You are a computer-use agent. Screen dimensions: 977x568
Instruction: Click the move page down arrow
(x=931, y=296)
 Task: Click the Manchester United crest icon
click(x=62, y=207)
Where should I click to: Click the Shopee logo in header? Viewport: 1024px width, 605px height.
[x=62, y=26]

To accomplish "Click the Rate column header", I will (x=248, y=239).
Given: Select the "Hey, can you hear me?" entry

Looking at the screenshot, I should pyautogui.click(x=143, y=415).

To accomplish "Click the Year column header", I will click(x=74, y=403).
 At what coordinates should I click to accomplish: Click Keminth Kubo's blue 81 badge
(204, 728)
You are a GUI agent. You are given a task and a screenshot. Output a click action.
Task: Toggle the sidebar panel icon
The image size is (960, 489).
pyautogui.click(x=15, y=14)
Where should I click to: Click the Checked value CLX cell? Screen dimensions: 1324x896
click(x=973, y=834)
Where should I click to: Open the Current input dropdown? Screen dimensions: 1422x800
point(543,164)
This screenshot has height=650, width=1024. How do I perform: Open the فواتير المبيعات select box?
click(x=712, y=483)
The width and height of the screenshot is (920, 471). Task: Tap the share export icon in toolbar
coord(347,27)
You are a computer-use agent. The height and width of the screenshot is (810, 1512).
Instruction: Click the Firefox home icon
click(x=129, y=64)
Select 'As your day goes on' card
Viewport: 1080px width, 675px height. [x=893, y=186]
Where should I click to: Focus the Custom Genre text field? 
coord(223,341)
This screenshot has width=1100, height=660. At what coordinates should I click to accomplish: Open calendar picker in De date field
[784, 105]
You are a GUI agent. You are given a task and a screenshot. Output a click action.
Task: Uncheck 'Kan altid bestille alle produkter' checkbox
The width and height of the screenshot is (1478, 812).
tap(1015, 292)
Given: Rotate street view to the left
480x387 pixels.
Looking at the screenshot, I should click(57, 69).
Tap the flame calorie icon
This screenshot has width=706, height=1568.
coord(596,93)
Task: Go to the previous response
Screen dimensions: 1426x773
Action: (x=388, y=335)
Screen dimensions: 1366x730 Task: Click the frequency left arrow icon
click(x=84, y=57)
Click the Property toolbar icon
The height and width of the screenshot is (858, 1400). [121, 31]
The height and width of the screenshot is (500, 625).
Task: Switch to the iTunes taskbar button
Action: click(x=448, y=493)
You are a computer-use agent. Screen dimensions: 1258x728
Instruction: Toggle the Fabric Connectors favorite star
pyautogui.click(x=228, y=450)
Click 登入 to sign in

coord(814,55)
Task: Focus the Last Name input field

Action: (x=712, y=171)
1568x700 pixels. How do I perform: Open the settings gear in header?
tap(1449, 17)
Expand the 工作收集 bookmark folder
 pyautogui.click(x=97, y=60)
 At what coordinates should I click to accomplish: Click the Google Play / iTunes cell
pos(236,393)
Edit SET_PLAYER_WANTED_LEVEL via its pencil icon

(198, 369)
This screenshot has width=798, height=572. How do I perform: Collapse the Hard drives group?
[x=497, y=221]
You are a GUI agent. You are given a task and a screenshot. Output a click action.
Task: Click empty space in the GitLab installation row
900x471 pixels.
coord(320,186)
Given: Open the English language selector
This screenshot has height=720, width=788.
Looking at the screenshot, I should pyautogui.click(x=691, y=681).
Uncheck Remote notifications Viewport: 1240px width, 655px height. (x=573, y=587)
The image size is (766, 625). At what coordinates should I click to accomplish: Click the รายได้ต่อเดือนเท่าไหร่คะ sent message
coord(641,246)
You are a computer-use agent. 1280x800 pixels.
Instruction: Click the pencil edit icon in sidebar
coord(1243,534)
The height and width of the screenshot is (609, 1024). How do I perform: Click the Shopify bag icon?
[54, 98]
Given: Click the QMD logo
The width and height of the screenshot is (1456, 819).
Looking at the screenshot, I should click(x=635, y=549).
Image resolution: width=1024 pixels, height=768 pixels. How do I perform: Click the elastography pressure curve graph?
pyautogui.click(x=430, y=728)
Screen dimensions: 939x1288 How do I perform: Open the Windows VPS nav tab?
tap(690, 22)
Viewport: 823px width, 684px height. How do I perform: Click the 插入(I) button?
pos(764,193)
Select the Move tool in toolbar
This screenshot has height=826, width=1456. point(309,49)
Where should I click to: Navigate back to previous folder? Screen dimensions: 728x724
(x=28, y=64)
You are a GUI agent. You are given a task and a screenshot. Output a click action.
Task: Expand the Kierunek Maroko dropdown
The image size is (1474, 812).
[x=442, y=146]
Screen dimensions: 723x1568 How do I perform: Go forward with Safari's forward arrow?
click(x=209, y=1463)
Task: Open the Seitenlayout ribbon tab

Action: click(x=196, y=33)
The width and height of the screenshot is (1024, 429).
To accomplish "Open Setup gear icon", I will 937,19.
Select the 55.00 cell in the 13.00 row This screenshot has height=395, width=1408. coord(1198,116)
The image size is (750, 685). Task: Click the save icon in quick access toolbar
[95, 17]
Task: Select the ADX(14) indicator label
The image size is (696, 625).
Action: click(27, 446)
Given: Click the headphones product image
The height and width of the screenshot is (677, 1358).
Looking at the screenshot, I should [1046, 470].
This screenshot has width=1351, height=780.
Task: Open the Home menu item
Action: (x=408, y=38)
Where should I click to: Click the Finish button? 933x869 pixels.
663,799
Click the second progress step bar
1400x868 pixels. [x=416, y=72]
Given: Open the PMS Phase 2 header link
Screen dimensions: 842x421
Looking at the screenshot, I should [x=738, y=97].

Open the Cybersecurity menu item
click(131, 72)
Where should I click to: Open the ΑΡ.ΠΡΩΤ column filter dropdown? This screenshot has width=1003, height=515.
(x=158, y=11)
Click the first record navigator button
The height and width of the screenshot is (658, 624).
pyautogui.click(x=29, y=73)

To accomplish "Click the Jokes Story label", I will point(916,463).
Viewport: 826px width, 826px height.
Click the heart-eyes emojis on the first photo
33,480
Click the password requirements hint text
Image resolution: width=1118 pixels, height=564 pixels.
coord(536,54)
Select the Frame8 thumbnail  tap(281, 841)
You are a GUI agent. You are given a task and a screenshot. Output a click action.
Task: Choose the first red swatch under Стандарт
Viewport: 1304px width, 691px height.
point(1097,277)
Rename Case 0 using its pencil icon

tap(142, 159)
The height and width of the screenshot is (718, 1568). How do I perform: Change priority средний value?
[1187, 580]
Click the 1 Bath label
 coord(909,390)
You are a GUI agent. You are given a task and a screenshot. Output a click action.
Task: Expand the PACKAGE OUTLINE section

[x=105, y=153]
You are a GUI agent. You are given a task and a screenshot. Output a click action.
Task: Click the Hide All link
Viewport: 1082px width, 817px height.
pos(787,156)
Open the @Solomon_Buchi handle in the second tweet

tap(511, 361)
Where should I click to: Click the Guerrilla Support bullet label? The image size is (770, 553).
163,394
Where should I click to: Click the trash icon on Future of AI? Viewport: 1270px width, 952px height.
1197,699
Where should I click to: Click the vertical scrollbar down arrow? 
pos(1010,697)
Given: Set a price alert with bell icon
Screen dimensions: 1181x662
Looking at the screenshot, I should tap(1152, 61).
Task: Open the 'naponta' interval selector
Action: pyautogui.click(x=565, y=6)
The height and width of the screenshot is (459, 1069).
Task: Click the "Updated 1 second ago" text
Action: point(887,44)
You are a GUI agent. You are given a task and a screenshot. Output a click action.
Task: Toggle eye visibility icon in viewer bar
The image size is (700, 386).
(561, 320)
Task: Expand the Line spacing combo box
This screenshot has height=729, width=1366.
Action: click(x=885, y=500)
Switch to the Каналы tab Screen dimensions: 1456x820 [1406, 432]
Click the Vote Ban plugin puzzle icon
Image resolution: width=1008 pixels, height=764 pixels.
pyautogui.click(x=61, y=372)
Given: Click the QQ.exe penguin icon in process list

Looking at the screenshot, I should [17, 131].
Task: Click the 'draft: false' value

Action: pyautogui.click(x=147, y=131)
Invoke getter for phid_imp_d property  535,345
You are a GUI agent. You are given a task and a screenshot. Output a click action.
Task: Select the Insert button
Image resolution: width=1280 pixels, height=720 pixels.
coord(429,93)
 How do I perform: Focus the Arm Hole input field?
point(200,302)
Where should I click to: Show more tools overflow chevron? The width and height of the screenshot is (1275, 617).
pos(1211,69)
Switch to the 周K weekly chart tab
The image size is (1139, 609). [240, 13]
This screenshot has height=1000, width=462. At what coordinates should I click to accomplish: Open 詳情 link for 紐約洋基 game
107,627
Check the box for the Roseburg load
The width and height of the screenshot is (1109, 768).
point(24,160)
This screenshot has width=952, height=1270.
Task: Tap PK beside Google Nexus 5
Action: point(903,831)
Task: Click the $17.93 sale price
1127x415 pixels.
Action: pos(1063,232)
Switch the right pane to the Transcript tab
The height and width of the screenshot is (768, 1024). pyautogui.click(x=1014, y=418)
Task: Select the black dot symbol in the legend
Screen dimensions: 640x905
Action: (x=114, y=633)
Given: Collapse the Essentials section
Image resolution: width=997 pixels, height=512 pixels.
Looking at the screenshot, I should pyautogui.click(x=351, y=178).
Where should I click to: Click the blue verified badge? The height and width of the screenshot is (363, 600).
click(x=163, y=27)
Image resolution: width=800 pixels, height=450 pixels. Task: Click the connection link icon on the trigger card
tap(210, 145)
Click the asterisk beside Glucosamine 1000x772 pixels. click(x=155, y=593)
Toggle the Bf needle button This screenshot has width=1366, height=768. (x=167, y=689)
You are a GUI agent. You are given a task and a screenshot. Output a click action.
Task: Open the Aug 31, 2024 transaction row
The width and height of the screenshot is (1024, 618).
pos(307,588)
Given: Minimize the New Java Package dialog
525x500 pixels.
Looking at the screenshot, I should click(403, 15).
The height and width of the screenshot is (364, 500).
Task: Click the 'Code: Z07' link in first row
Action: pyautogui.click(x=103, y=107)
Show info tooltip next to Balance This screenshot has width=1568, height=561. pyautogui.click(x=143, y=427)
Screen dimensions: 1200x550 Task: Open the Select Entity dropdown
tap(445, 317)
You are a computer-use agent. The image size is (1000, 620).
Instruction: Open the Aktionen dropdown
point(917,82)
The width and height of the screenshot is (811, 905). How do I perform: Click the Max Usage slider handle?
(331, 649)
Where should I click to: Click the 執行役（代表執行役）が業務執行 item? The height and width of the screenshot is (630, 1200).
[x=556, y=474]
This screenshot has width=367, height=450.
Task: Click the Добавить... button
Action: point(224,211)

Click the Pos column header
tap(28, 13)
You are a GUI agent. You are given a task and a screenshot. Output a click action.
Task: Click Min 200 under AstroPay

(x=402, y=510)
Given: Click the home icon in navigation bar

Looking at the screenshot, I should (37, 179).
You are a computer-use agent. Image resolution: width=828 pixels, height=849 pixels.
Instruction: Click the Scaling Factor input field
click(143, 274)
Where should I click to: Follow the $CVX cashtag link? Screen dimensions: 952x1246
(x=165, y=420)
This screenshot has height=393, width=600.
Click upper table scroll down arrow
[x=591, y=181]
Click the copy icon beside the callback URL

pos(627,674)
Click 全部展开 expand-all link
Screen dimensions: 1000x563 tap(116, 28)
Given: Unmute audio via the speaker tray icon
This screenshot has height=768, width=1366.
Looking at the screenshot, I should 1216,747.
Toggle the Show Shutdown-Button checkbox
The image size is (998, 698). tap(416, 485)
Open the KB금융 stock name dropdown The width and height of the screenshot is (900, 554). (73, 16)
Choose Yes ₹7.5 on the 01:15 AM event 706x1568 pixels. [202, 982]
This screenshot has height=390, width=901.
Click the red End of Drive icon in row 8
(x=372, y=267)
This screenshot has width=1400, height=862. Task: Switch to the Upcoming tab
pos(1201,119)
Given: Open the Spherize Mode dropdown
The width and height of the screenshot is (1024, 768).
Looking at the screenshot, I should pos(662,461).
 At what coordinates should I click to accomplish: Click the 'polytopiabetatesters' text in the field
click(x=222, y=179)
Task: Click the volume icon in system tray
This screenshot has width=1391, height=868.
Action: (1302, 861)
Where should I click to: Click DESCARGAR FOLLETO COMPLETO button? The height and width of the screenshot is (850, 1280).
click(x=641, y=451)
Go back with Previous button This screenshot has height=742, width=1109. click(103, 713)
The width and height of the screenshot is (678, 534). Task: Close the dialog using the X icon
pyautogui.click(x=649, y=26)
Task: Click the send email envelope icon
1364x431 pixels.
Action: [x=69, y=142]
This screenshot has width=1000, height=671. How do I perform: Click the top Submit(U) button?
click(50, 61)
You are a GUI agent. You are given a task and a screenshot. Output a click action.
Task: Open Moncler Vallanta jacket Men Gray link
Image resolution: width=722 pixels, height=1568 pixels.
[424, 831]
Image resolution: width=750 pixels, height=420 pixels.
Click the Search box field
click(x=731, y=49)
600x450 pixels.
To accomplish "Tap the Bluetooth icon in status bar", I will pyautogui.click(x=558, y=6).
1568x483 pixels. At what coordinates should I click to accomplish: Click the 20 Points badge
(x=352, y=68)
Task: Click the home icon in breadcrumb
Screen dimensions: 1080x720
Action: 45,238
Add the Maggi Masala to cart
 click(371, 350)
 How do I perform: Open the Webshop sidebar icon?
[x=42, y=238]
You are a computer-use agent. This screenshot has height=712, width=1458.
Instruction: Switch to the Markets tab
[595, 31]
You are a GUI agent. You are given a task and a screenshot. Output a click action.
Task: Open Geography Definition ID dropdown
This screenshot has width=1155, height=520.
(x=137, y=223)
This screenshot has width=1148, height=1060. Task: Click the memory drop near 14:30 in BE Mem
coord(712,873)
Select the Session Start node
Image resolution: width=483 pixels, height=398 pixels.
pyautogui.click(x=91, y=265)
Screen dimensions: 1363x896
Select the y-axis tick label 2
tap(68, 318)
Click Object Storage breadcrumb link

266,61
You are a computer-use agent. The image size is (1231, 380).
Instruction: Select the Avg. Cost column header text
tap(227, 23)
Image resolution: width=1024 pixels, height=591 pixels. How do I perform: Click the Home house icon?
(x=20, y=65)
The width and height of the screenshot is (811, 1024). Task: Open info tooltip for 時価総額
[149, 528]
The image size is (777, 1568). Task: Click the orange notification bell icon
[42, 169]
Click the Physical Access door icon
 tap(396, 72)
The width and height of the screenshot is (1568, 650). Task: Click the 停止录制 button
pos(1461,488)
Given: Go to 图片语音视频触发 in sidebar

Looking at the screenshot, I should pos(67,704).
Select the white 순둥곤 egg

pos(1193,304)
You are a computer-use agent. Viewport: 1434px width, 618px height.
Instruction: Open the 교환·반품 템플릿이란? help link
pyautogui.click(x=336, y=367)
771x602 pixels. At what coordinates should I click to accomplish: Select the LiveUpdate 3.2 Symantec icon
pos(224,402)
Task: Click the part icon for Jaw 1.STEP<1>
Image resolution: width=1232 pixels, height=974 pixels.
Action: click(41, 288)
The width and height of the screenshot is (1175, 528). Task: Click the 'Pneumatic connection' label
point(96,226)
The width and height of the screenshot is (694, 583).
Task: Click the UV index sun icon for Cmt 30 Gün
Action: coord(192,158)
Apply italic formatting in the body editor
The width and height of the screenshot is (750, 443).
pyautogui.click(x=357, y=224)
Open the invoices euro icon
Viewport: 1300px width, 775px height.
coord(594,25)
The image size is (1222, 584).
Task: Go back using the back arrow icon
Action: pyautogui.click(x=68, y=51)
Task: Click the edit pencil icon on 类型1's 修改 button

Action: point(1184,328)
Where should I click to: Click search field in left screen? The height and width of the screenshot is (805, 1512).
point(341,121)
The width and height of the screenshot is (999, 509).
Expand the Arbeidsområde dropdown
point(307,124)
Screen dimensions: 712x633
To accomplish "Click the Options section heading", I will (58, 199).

-=-=-

• TASK INSTRUCTIONS: Search the data above for the word "price" and say how many lines contain it, giving only that number.

• SOLVED PROBLEM: 2